Before there was Alexandria Ocasio-Cortez or Kamala Harris or Kirsten Gillibrand or Amy Klobuchar or Hillary Clinton or Sarah Palin? There was Edna Flannery Kelly of Brooklyn
Which is not to say this is a good thing.
Every couple of years, we seem to have another “Year of the Woman” in politics. According to a recent survey, we may need to start doing away with such things. Some people are just not into that sort of thing.
“More than one in eight Americans believe women are not as emotionally suited as men to serve in elected office, according to an analysis by the Georgetown University Center on Education and the Workforce,” a recent report in U.S. News & World Report noted. “Such attitudes still represent a significant barrier to women trying to break into what has long been a male-dominated club.”
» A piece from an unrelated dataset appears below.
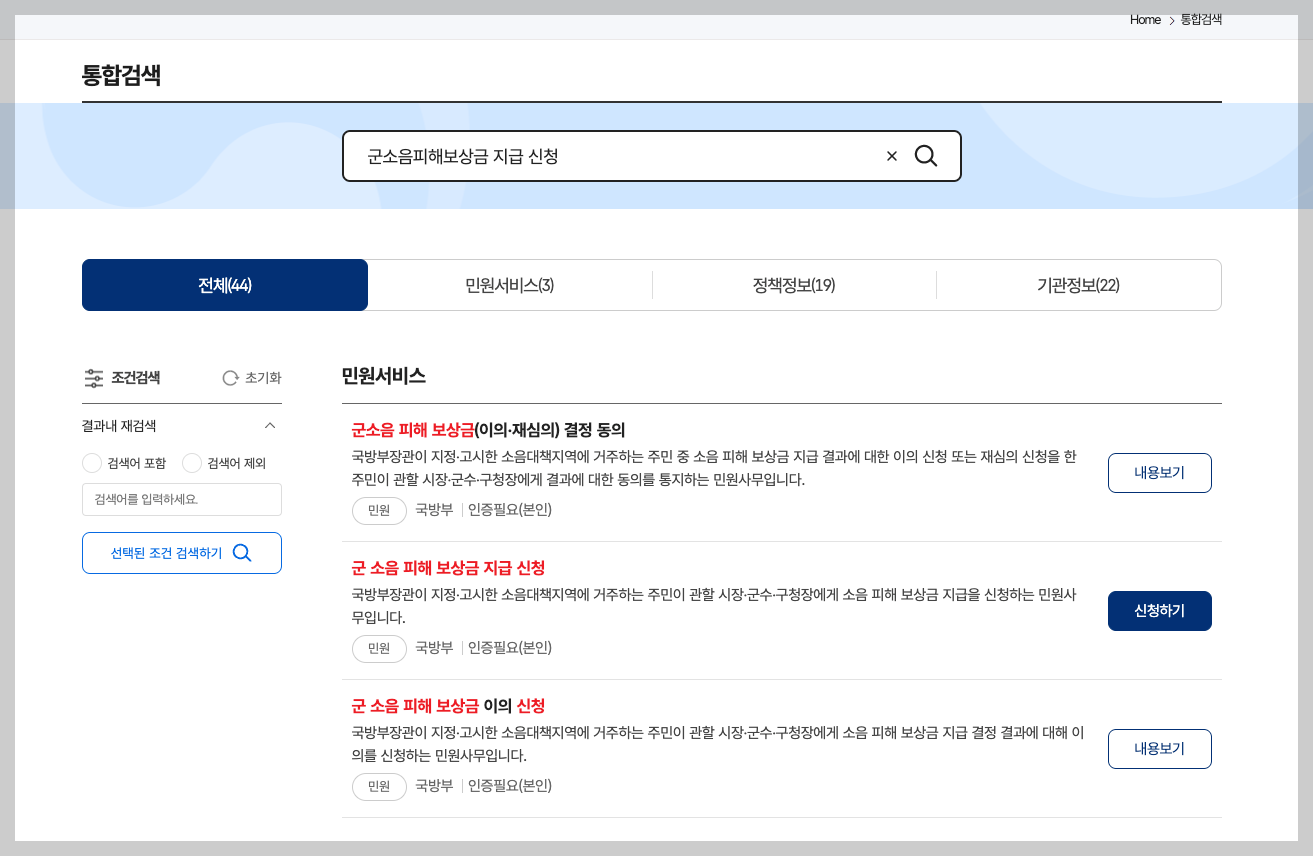Screen dimensions: 1313x856
Task: Click 신청하기 for 군 소음 피해 보상금 지급 신청
Action: click(x=1159, y=610)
Women, the study noted, “tend to be judged and punished more for being ‘emotional,’ … an angry or forceful man might be seen as confident, while a woman expressing those same traits would be viewed as difficult. And in the modern era, with men like former House Speaker John Boehner and former President Barack Obama tearing up publicly at times of tragedy, men are often viewed positively for being vulnerable, while crying women are often seen as weak.”
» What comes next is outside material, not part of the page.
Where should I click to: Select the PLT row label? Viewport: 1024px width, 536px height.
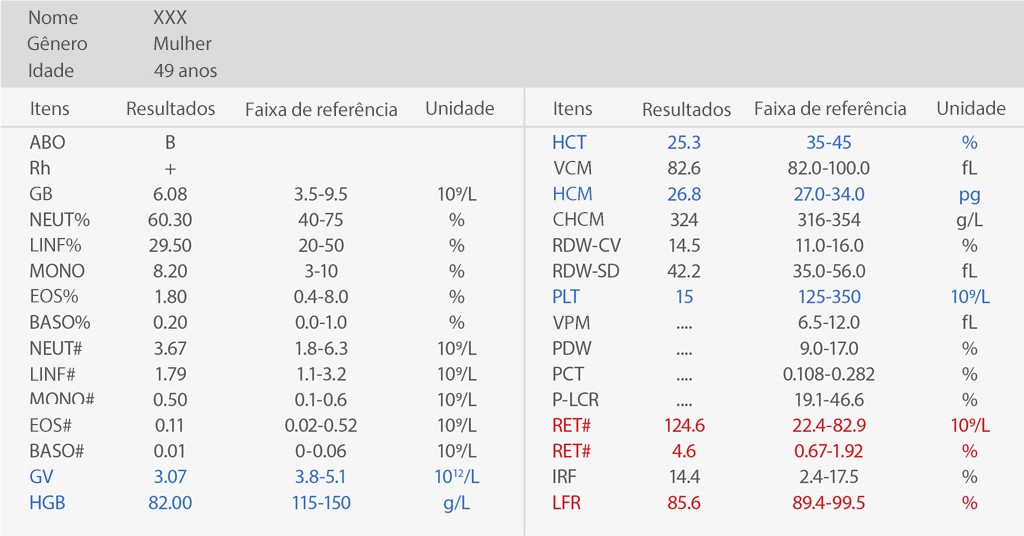(x=566, y=297)
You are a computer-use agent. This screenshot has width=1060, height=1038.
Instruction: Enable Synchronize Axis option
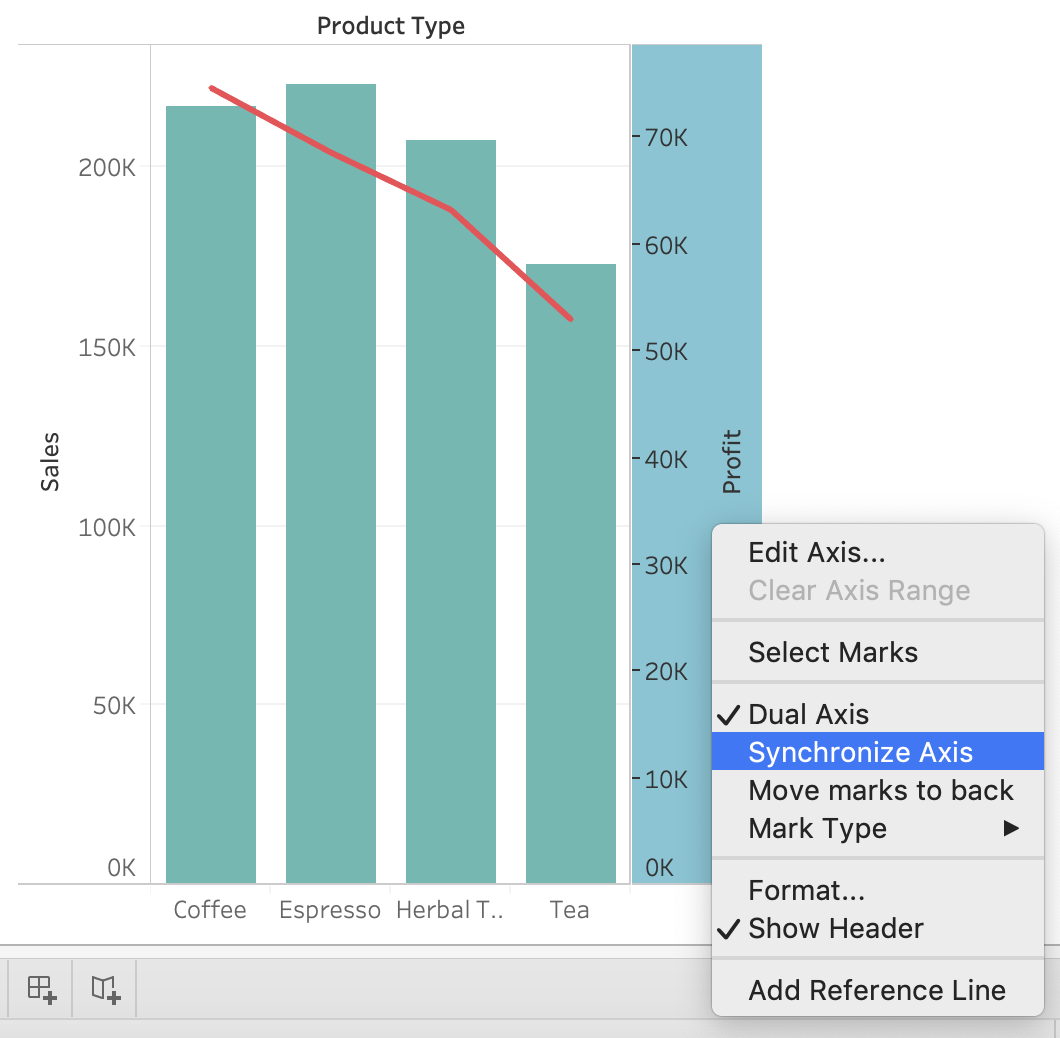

All of the intense analysis that female public figures face makes Edna Kelly’s career all the more remarkable.
She was the last of five daughters born on Long Island to Patrick and Elizabeth Flannery (nee McCarthy). Patrick came to the U.S. from Mayo in 1888. He brought with him a reverence for education and disinterest in certain American conventions about women and education.
At a time when very few women were college students -- at a time when immigrants and their children were vastly underrepresented in higher education -- Patrick Flannery of Mayo made sure his daughter Edna attended Hunter College in Manhattan, graduating in 1928.
That was the same year immigrants who provided the muscle for big-city political machines saw one of their own, Al Smith, run for president, the first Roman Catholic candidate from a major party. Smith lost, but a major step of advancement had been taken for Irish Americans and other immigrant groups.
After graduating from Hunter, Flannery married fellow Irish American Edward Kelly, a lawyer who was active in New York Democratic politics. He later became a judge but, in 1942, died in a car accident. Thus began Edna Kelly’s long, distinguished career in politics.
As The New York Times later put it, Kelly “said she became active to carry on in his tradition. Her first job was to breathe life into the moribund women's auxiliary of Brooklyn's Madison Democratic Club, a hub of party activity.”
Before long, Kelly became the first woman from Brooklyn elected to Congress. After World War II, Kelly became a go-to figure on thorny issues related to U.S.-European relations.
Most interestingly, as the Times put it, she “sponsored measures to settle displaced people after World War II and refugees from Russia and Eastern Europe.”
Whatever you think about what the U.S. should do about desperate, needy refugees from (supposedly) hostile countries, consider an interesting letter to the editor from the New York Daily News last week, about a proposal to erect a statue in Prospect Park of Shirley Chisholm, the African American firebrand who followed Kelly in Congress.
“Edna Flannery Kelly was a true pioneer,” wrote Robert McKenna of Staten Island. “She pioneered a cause to address the issue of unfair taxing when corporations were given a deduction for entertainment of clients, but mothers and fathers were denied the opportunity to deduct their expenses for childcare.
“Kelly also introduced a bill in 1951 advocating equal work for equal pay. Talk about being ahead of your time -- Edna was. … Edna Kelly was my godmother.”
So many women, these days, owe a similar debt to Edna Kelly.